Im Englischen nennt man die Techniken, mit denen elektromagnetische Strahlung reduziert werden kann, Tempest (Transient Electromagnetic Pulse Emanation Standard). Mittlerweile wird der Ausdruck sowohl für Lauschangriffe als auch für Schutzmaßnahmen verwendet. John Young schrieb an die NSA, dass öffentlich zugängliche Informationen über Bedrohungen der Privacy und des Datenschutzes durch Techniken, die mit Tempest zusammenhängen, dringend benötigt würden, um den wachsenden kommerziellen Interessen an Abhörmöglichkeiten zu begegnen, die zunächst für die Zwecke des Schutzes der nationalen Sicherheit entwickelt worden sind, aber jetzt schnell von Herstellern auf den Markt gebracht werden.

Natürlich gibt es bereits seit langem Möglichkeiten, Computer vor der Tempest-Belauschung zu schützen. Solche Tempest-Schutzschilder aus Metall einzurichten, ist oft aufwendig, teuer und unhandlich, auch wenn es einfachere Möglichkeiten wie etwa "SecuDat" von Hans-Georg Wolf gibt (siehe dazu: Konzerne im Visier). Damit lässt sich die Abstrahlung der Geräte durch zufällige Störsignale überlagern, so dass Lauscher nichts mehr mitbekommen. Diese Möglichkeit zählt wohl zu dem, was die NSA in einem der Dokumente als "Teapot" bezeichnet: "TEAPOT: A short name referring to the investigation, study, and control of intentional compromising emanations (i.e., those that are hostilely induced or provoked) from telecommunications and automated information systems equipment."

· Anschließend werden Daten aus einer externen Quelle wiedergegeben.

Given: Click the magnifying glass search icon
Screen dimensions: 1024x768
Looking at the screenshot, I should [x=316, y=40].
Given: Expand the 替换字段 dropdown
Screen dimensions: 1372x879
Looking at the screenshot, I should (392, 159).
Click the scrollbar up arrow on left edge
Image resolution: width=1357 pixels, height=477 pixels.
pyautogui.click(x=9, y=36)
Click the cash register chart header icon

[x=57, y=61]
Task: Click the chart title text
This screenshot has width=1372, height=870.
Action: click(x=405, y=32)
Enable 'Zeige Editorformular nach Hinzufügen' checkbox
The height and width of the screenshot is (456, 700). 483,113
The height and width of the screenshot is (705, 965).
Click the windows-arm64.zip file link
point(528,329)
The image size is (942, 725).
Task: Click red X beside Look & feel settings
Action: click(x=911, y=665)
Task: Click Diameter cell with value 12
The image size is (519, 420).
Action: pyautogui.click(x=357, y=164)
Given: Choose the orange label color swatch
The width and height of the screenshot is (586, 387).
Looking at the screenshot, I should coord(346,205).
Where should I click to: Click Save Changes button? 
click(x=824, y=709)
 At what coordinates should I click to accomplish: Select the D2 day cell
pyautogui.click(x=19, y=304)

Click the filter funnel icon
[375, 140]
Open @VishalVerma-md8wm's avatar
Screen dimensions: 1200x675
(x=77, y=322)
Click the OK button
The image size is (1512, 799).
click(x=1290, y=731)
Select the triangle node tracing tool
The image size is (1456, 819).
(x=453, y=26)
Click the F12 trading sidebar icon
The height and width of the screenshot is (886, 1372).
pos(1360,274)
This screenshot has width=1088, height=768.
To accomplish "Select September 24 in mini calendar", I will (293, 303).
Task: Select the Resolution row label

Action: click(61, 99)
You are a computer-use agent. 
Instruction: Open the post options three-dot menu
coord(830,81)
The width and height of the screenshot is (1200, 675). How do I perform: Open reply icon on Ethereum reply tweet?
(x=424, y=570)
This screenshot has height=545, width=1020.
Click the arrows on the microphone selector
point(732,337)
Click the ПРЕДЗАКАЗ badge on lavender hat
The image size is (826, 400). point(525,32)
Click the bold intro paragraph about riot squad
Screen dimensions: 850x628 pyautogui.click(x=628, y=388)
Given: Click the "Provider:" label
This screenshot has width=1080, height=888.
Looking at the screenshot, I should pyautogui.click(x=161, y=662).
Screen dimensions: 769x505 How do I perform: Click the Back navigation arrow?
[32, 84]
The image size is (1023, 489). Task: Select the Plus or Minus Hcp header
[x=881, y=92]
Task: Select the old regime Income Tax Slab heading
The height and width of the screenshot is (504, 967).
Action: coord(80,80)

Das "Abhören" der Abstrahlung von Computergeräten ist schon lange eine geübte Praxis in den Kreisen der Geheimdienste und der Wirtschaftsspionage. Weil dies aber immer weniger Aufwand verlangt und die technischen Möglichkeiten immer billiger werden, könnten diese Lauschangriffe nicht nur für Behörden oder Firfmen, sondern auch für die Allgemeinheit bedrohlich werden. Gerade wenn ein Computernetz nicht zu knacken ist, es sich um einzelne Computer handelt oder Daten verschlüsselt sind, ist das Belauschen der Abstrahlung eine interessante Alternative. Der Sicherheitsberater Wolf geht davon aus, dass es allein in Deutschland jedes Jahr mehrere hundert Versuche gibt, die Abstrahlung von Monitoren, Computern oder Tastaturen zur Informationssammlung zu nutzen. Und allein schon, weil auch bei Bankautomaten die Abstrahlung eingefangen werden und sich so eingegebene PINs mit anderen Daten von EC-Karten aus der Ferne abhören lassen, geht es dabei nicht nur um Geheimdienste und Großkonzerne.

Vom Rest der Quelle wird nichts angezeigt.